━━━━━ Data ━━━━━

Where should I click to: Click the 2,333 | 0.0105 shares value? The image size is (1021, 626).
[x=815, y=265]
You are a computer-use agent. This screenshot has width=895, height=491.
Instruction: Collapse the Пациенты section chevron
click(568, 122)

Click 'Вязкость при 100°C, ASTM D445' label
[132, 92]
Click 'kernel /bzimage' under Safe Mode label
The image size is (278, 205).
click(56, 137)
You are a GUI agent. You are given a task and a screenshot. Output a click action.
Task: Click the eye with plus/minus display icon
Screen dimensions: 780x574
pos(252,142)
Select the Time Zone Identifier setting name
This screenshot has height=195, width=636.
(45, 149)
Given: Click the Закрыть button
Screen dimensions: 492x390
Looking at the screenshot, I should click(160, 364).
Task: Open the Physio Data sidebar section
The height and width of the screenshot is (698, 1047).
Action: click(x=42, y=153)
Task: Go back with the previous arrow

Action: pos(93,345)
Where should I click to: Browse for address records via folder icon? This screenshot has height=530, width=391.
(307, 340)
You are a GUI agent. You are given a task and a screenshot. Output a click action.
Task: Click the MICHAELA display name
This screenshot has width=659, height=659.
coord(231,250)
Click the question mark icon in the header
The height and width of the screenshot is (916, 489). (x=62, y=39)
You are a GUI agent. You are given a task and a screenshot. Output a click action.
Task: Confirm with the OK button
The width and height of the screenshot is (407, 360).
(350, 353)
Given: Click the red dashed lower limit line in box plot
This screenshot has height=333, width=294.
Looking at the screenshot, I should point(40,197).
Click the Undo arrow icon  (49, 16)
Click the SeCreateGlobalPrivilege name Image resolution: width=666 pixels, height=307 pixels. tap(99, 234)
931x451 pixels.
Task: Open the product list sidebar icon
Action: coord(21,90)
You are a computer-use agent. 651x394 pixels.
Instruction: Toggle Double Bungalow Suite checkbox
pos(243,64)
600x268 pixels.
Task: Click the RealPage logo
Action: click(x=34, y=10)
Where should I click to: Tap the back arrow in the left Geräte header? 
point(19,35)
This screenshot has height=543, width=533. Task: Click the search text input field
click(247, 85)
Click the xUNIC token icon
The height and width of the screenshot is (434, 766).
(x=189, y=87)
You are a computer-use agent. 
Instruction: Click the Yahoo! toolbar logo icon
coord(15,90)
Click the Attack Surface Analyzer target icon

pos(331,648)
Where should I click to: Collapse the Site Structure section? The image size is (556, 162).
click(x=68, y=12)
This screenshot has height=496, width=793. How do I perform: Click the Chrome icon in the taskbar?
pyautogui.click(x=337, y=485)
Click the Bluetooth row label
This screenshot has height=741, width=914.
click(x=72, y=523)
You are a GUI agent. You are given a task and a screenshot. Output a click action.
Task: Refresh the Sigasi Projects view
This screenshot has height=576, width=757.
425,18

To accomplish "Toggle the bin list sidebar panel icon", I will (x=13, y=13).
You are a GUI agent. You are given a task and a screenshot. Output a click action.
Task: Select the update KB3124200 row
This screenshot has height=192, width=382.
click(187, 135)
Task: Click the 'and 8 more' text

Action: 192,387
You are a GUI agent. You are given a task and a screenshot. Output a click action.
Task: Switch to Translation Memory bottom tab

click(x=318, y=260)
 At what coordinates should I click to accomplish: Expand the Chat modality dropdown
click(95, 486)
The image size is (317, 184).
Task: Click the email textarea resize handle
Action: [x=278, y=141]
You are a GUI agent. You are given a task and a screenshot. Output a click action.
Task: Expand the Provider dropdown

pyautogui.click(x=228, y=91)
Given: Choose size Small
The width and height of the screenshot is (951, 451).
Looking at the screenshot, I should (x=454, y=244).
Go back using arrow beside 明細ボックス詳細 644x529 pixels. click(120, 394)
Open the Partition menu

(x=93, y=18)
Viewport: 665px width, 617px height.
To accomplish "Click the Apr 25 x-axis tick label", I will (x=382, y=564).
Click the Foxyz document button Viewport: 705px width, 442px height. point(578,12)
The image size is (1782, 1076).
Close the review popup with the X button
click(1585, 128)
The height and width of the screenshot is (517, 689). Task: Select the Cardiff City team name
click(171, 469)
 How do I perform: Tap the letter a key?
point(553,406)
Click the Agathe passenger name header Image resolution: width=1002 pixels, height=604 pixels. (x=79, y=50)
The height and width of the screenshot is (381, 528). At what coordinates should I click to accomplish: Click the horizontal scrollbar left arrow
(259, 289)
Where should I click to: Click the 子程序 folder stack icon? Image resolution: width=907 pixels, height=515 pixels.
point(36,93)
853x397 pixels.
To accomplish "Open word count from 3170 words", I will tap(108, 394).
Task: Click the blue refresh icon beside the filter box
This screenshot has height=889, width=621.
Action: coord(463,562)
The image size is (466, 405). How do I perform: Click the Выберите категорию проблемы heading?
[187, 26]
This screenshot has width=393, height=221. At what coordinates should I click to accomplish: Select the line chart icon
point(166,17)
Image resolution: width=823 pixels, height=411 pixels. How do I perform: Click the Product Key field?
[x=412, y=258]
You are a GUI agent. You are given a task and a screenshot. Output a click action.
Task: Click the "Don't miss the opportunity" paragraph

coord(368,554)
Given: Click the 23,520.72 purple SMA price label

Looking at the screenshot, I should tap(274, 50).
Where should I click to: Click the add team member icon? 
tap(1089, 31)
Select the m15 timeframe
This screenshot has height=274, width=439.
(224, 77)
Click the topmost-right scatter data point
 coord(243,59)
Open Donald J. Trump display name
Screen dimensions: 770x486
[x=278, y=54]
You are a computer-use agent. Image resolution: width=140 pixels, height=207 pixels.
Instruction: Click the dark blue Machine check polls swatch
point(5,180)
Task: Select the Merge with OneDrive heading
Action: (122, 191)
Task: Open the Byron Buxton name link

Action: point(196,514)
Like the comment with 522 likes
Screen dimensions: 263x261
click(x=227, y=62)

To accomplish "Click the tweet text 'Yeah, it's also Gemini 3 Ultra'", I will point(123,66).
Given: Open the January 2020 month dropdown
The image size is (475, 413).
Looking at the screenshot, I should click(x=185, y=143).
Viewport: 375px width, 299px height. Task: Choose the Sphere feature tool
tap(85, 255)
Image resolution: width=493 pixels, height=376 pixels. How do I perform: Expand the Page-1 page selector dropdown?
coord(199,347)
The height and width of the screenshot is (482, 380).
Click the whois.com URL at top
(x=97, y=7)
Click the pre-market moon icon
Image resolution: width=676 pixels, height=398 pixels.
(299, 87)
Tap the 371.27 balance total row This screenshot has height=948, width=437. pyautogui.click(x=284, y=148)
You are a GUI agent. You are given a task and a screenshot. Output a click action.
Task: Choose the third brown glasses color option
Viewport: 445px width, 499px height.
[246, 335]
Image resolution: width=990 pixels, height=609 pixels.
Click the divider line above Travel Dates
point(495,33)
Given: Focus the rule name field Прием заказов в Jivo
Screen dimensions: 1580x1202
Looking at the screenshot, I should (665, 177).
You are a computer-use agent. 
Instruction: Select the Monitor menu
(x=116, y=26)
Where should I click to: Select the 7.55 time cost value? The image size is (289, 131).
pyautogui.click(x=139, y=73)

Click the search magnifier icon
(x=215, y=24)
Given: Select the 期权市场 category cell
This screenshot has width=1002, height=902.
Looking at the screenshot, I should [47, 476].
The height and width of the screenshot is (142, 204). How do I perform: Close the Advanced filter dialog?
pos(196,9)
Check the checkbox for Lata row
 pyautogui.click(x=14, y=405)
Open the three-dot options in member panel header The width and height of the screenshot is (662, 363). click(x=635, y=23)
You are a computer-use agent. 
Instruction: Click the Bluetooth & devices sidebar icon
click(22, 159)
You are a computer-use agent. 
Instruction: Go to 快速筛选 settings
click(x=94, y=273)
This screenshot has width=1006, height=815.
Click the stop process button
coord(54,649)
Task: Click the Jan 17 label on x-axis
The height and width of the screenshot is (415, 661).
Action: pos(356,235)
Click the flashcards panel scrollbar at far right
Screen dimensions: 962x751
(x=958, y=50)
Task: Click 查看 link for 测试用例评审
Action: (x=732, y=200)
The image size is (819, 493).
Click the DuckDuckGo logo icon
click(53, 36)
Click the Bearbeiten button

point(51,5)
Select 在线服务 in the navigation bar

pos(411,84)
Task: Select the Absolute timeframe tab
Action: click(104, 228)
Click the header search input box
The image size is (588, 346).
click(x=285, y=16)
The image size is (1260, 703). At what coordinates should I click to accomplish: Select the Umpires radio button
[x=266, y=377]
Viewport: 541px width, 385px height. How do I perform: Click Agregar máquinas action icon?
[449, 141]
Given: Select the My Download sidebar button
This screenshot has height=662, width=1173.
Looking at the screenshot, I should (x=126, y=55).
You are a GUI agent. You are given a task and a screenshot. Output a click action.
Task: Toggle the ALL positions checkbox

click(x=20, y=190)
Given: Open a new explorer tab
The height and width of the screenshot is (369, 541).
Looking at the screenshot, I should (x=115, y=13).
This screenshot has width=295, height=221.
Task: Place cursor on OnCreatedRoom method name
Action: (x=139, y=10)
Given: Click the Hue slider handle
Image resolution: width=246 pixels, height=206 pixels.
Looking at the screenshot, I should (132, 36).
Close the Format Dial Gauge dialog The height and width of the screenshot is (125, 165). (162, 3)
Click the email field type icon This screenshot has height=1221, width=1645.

━━━━━

About this exercise
Using the data above, reproduce exactly the lines from the line that contains "This screenshot has width=659, height=659." through the line that contains "Click the Undo", including both.

Response to the task
This screenshot has width=659, height=659.
coord(231,250)
Click the question mark icon in the header
The height and width of the screenshot is (916, 489). (x=62, y=39)
You are a GUI agent. You are given a task and a screenshot. Output a click action.
Task: Confirm with the OK button
The width and height of the screenshot is (407, 360).
(350, 353)
Given: Click the red dashed lower limit line in box plot
This screenshot has height=333, width=294.
Looking at the screenshot, I should point(40,197).
Click the Undo arrow icon  (49, 16)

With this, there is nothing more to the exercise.